Enviado el viernes, 09 de diciembre de 2005 19:14
Varios premios Nobel acusan al presidente de la Royal Society de promover una política respecto al Open Access contraria al bien común y a la tradición cosmopolita y abierta de la comunidad científica. [Antonio Lafuente]
A través del blog de Stevan Hanard
Open Access Archivangelism nos enteramos de que un grupo significativo de miembros de la Royal Society ha dirigido una
carta abierta a su presidente, Lord Rees, acusándole de estar defendiendo los intereses de la industria editorial antes que los de la comunidad científica. El documento, firmado por varios premios Nobel (James D. Watson, Harold Varmus y John Sulston, entre otros) es muy favorable a la iniciativa Open Access y no tiene desperdicio:
Como Fellows de la Royal Sociaty queremos expresar nuestro desagrado con
la reciente posición adoptada por la [Royal] Society. [...] Creemos que la [Royal] Society, en lugar de oponerse, debería apoyar la
propuesta de la RCUK. La política propuesta por la RCUK garantiza que los resultados de la investigación financiados por los Reseach Councils serán accesibles libre y rápidamente, maximizando así su utilidad no sólo para la comunidad académica en el Reino Unido y de todo el mundo, sino también para los profesionales (incluidos los médicos y las enfermeras) y para el público británico, con cuyos impuestos se financia principalmente la investigación. La política de la RCUK es claramente sostenida por los bibliotecarios y los académicos y ha recibido el
apoyo oficial de las Universidades Británicas."

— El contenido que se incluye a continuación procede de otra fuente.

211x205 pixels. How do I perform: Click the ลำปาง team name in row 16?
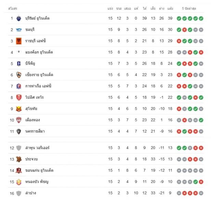coord(30,193)
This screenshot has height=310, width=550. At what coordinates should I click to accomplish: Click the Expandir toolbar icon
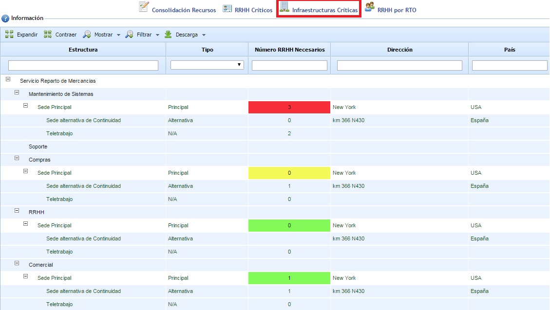[9, 35]
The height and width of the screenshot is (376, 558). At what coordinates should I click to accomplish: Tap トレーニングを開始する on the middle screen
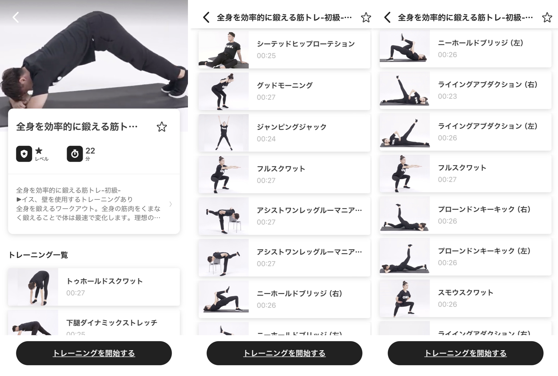285,353
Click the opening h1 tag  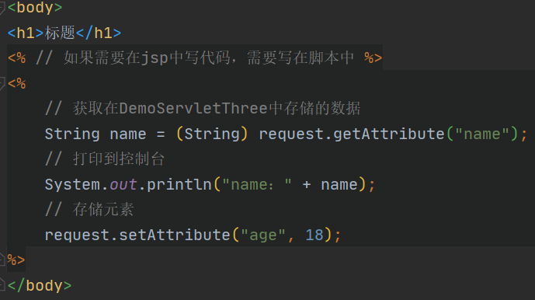(x=26, y=33)
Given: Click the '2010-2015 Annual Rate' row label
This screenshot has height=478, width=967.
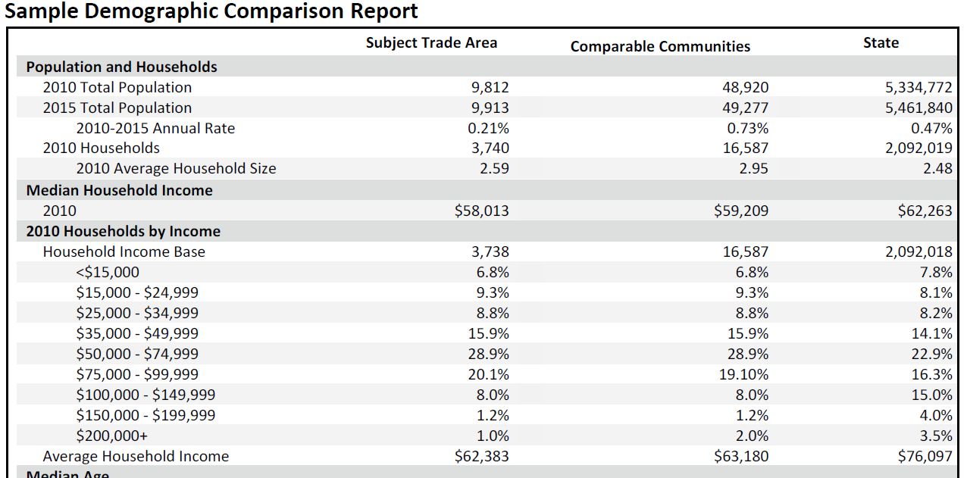Looking at the screenshot, I should tap(155, 128).
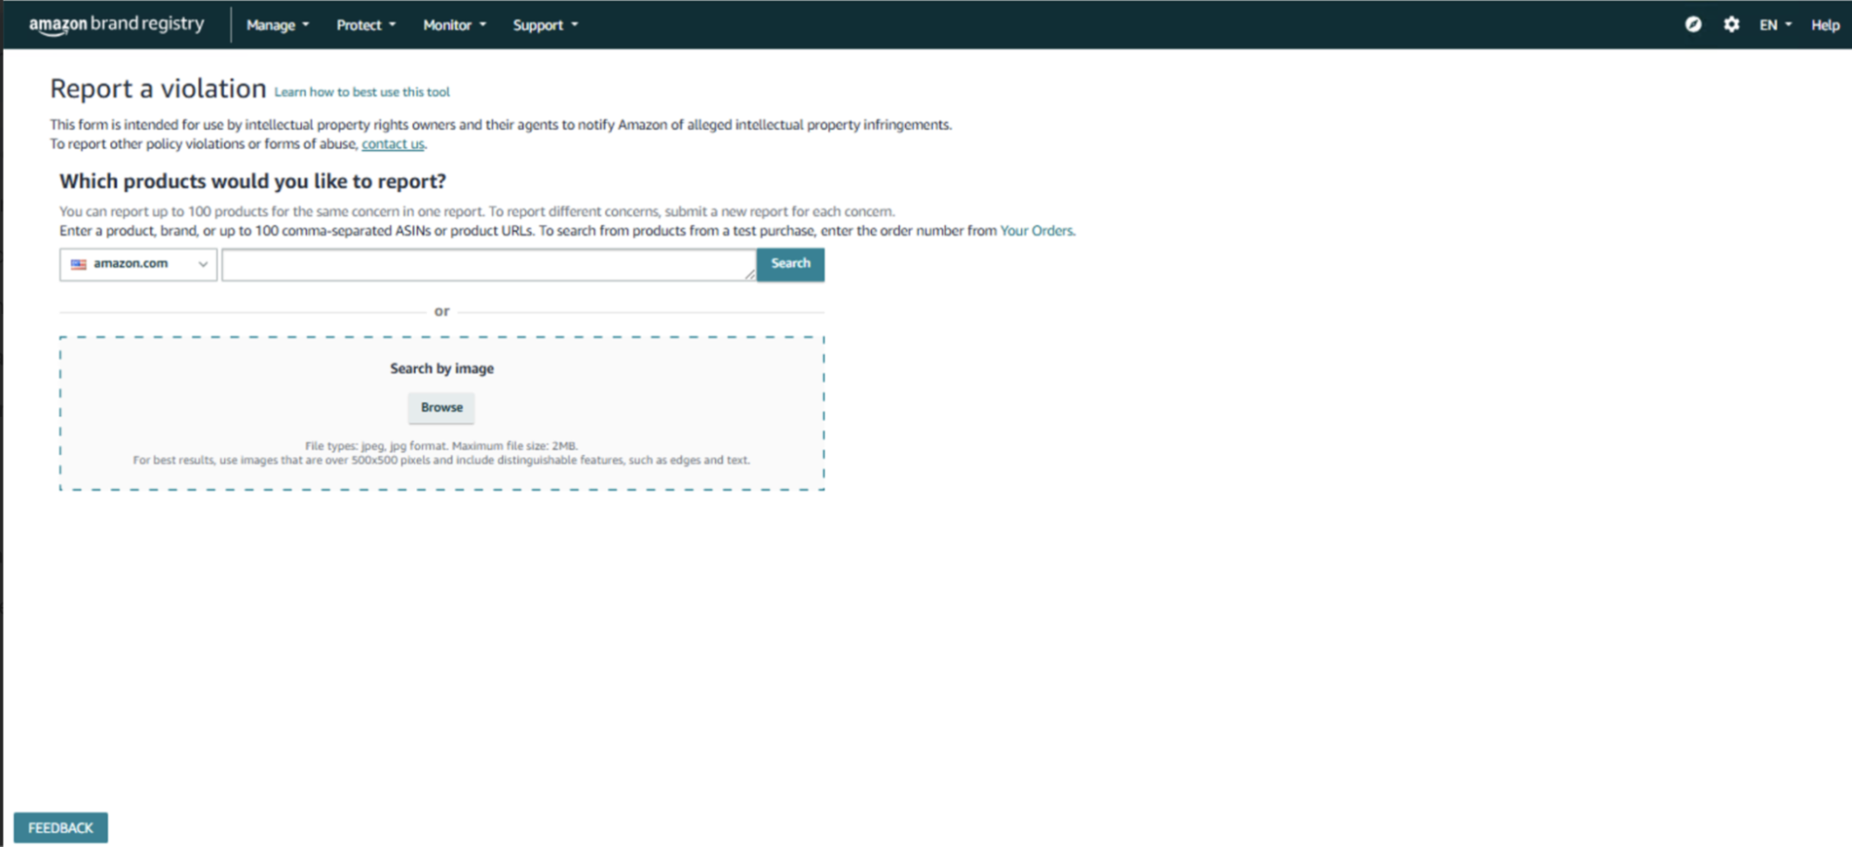Click the 'Search by image' drop zone heading
The width and height of the screenshot is (1852, 847).
click(x=441, y=368)
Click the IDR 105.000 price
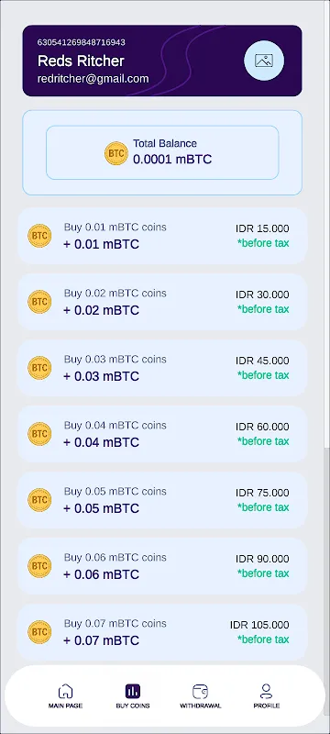330x734 pixels. 259,625
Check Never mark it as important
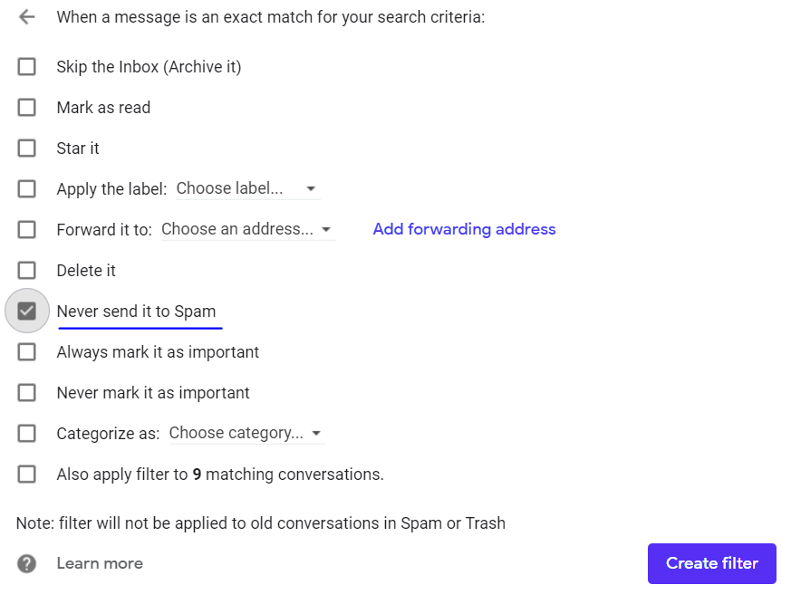Screen dimensions: 791x604 [x=27, y=393]

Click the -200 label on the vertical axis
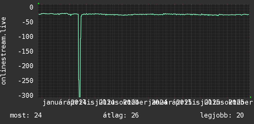pyautogui.click(x=26, y=66)
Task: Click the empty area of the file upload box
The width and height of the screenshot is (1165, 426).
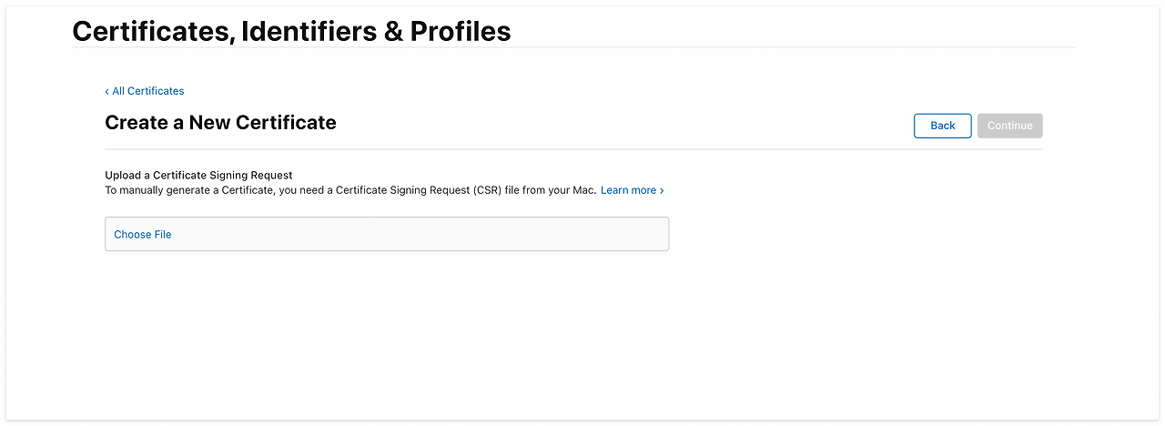Action: coord(410,234)
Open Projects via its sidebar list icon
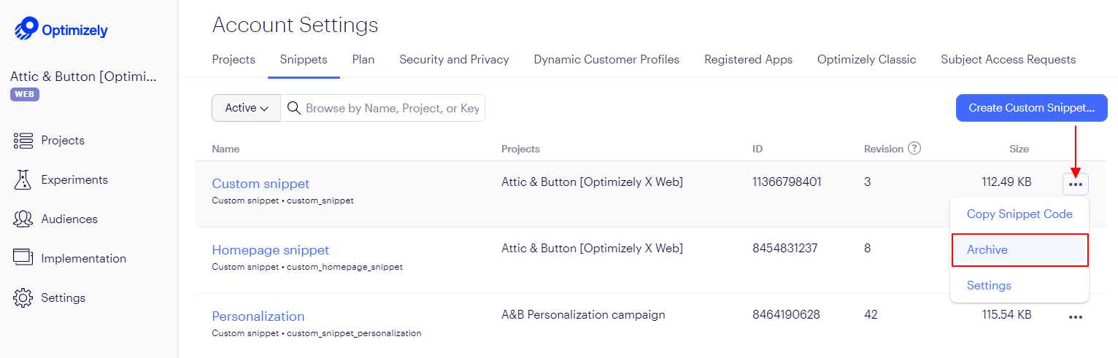The height and width of the screenshot is (358, 1118). coord(23,140)
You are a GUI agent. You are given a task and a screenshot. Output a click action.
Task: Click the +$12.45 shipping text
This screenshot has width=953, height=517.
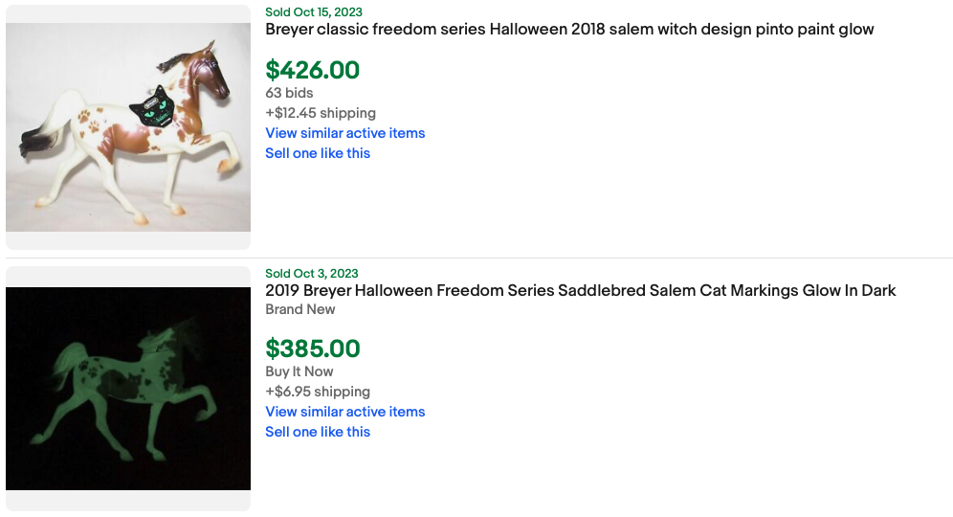pyautogui.click(x=320, y=113)
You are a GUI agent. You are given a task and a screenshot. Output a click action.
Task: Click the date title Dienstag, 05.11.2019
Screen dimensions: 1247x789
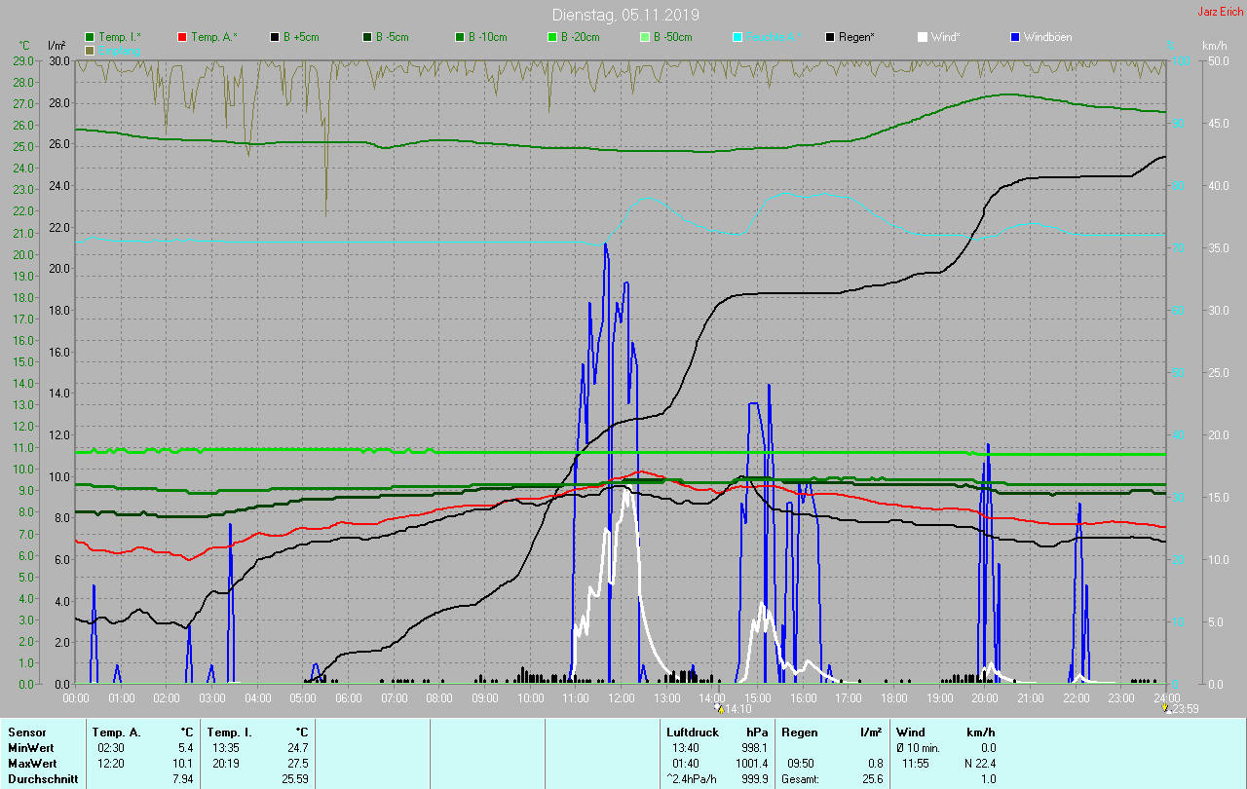[x=624, y=15]
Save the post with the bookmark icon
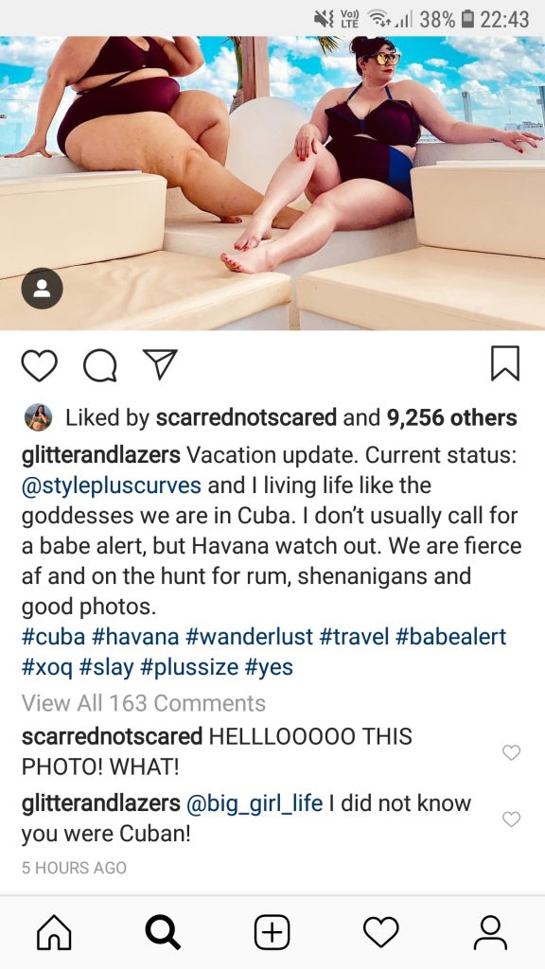Viewport: 545px width, 969px height. (505, 363)
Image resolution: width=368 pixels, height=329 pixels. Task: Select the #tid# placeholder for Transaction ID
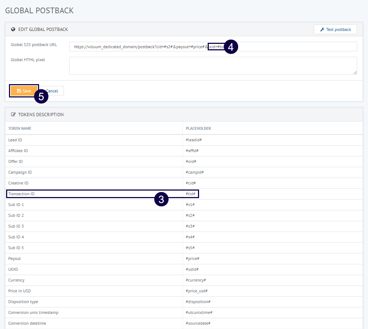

La posición adoptada por la Royal Society ha sido difundida mediante un largo y bien construido documento que invita a la mesura y en donde se advierte contra los entusiasmos excesivos: "El peor de los escenarios -se dice en el
Royal Society position statement on 'Open Access'- vendría si los promotores (funders) fuerzan un cambio rápido de costumbres que anime la introducción de nuevas revistas, archivos y repositorios, insostenibles a largo plazo, y que simultáneamente provoquen el cierre de los existentes revistas
peer-review que cuentan con un larga trayectoria de compromiso con las necesidades de la comunidad científica en los últimos 340 años. Esto sería desastroso para la comunidad científica."
Pero los disidentes no comparten tales puntos de vista: "Intentando retrasar o incluso bloquear la política propuesta por los RCUK, la Royal Society parece situar las preocupaciones de los editores (incluyendo a la misma Society) por encima de las necesidades de la ciencia. La posición adoptada ignora importantes evidencias que demuestran la viabilidad del open access, y en cambio advierte ominosamente de las desastrosas consecuencias para los editores científicos. Pensamos que estas preocupaciones son erróneas."